[Saved data entries]

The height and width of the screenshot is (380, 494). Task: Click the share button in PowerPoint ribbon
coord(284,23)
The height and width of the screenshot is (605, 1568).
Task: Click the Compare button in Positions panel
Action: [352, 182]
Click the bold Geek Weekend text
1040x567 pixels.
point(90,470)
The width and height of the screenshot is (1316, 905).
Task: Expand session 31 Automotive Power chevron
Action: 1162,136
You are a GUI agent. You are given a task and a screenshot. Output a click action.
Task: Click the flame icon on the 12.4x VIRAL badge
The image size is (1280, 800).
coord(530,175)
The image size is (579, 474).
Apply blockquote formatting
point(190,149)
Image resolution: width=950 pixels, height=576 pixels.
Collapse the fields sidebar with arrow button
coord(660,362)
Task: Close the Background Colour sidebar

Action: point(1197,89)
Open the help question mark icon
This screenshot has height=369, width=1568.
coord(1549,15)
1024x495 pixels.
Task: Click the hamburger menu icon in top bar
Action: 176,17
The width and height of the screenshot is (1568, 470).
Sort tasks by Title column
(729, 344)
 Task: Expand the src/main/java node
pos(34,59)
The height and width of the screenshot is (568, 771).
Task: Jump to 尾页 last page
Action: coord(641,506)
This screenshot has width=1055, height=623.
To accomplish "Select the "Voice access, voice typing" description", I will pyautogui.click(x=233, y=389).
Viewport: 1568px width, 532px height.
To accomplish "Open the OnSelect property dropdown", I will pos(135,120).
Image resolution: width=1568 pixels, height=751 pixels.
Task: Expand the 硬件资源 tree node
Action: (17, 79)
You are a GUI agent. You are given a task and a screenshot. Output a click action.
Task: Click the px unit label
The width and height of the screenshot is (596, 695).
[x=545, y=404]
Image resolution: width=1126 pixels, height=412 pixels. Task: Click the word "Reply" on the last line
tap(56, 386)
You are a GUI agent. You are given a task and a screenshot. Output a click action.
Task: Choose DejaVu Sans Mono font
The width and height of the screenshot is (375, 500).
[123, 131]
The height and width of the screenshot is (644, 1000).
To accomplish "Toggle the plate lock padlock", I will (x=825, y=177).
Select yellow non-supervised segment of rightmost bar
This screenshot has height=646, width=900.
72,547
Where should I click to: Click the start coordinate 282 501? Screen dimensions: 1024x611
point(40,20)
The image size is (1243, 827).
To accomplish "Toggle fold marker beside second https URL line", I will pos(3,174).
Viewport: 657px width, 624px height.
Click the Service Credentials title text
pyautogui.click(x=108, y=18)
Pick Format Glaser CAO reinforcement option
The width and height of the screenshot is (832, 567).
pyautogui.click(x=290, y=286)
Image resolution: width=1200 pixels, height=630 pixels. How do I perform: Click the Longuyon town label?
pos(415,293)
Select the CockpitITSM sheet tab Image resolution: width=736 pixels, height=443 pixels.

[Task objective]:
Without skipping anything, transcribe every line above exactly.

[Answer below]:
The height and width of the screenshot is (380, 494). Task: Click the share button in PowerPoint ribbon
coord(284,23)
The height and width of the screenshot is (605, 1568).
Task: Click the Compare button in Positions panel
Action: [352, 182]
Click the bold Geek Weekend text
1040x567 pixels.
point(90,470)
The width and height of the screenshot is (1316, 905).
Task: Expand session 31 Automotive Power chevron
Action: 1162,136
You are a GUI agent. You are given a task and a screenshot. Output a click action.
Task: Click the flame icon on the 12.4x VIRAL badge
The image size is (1280, 800).
coord(530,175)
The image size is (579, 474).
Apply blockquote formatting
point(190,149)
Image resolution: width=950 pixels, height=576 pixels.
Collapse the fields sidebar with arrow button
coord(660,362)
Task: Close the Background Colour sidebar

Action: point(1197,89)
Open the help question mark icon
This screenshot has height=369, width=1568.
coord(1549,15)
1024x495 pixels.
Task: Click the hamburger menu icon in top bar
Action: 176,17
The width and height of the screenshot is (1568, 470).
Sort tasks by Title column
(729, 344)
 Task: Expand the src/main/java node
pos(34,59)
The height and width of the screenshot is (568, 771).
Task: Jump to 尾页 last page
Action: coord(641,506)
This screenshot has width=1055, height=623.
To accomplish "Select the "Voice access, voice typing" description", I will pyautogui.click(x=233, y=389).
Viewport: 1568px width, 532px height.
To accomplish "Open the OnSelect property dropdown", I will pos(135,120).
Image resolution: width=1568 pixels, height=751 pixels.
Task: Expand the 硬件资源 tree node
Action: (17, 79)
You are a GUI agent. You are given a task and a screenshot. Output a click action.
Task: Click the px unit label
The width and height of the screenshot is (596, 695).
[x=545, y=404]
Image resolution: width=1126 pixels, height=412 pixels. Task: Click the word "Reply" on the last line
tap(56, 386)
You are a GUI agent. You are given a task and a screenshot. Output a click action.
Task: Choose DejaVu Sans Mono font
The width and height of the screenshot is (375, 500).
[123, 131]
The height and width of the screenshot is (644, 1000).
To accomplish "Toggle the plate lock padlock", I will (x=825, y=177).
Select yellow non-supervised segment of rightmost bar
This screenshot has height=646, width=900.
72,547
Where should I click to: Click the start coordinate 282 501? Screen dimensions: 1024x611
point(40,20)
The image size is (1243, 827).
To accomplish "Toggle fold marker beside second https URL line", I will pos(3,174).
Viewport: 657px width, 624px height.
Click the Service Credentials title text
pyautogui.click(x=108, y=18)
Pick Format Glaser CAO reinforcement option
The width and height of the screenshot is (832, 567).
pyautogui.click(x=290, y=286)
Image resolution: width=1200 pixels, height=630 pixels. How do I perform: Click the Longuyon town label?
pos(415,293)
Select the CockpitITSM sheet tab Image resolution: width=736 pixels, height=443 pixels.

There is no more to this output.